En 88, il met en scène Voltaire’s folies, nommé aux Molières (l’équivalent au théâtre des César ou Victoires de la musique). Voltaire Rousseau est représentée à partir du 23 mars 1991 au Théâtre La Bruyère. Elle ne fait intervenir que deux acteurs jouant les deux auteurs.  La rencontre improbable-imaginaire – entre les deux philosophes se joue dans le château que Voltaire possédait à Ferney (aujourd’hui Ferney-Voltaire), à la frontière franco-suisse. Le dialogue – n’oublions pas que le Dialogue est un genre important au 18ème siècle, notamment grâce à Diderot, directeur de L’Encyclopédie – , le dialogue de cette pièce donc, est essentiellement fabriqué à partir de citations exactes des textes de Voltaire et Rousseau, qu’il s’agisse de leurs œuvres les plus célèbres ou de leur correspondance.
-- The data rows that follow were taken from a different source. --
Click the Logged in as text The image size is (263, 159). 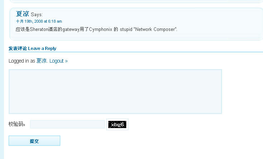pos(22,61)
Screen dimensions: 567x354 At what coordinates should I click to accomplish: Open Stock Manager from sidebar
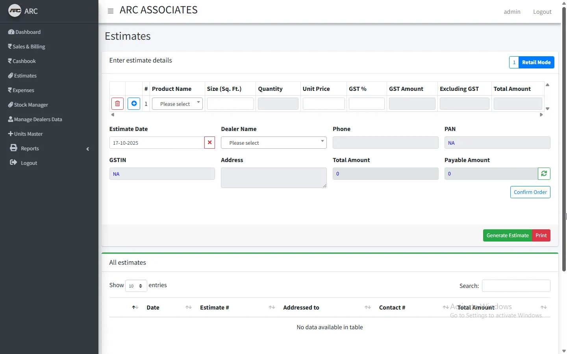pos(31,105)
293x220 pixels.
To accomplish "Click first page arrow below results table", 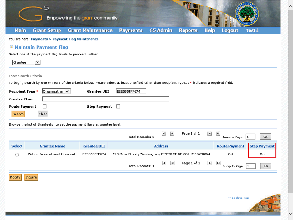I will coord(163,163).
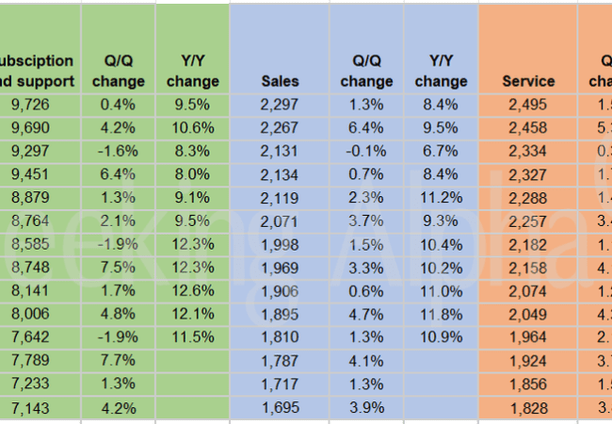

En fait Prévand mélange un peu toutes les époques mais en gros, nous serions vers 1765, époque où Rousseau, chassé de Suisse, lapidé, persécuté, s’est réfugié sur l’île St-Pierre, sur le lac de Bienne près de Neuchâtel, où il passe selon lui les plus beaux jours de sa vie à herboriser.

L’argument est le suivant : un pamphlet assassin, accusant à juste titre Rousseau d’avoir abandonné ses cinq enfants (alors qu’il est l’auteur de L’Emile ou l’éducation) a été publié fin 64. Prévand imagine que Rousseau fait son enquête et suppose que Voltaire est l’auteur du Sentiment des citoyens (ce dont on est sûr aujourd’hui mais qu’il ne pouvait savoir).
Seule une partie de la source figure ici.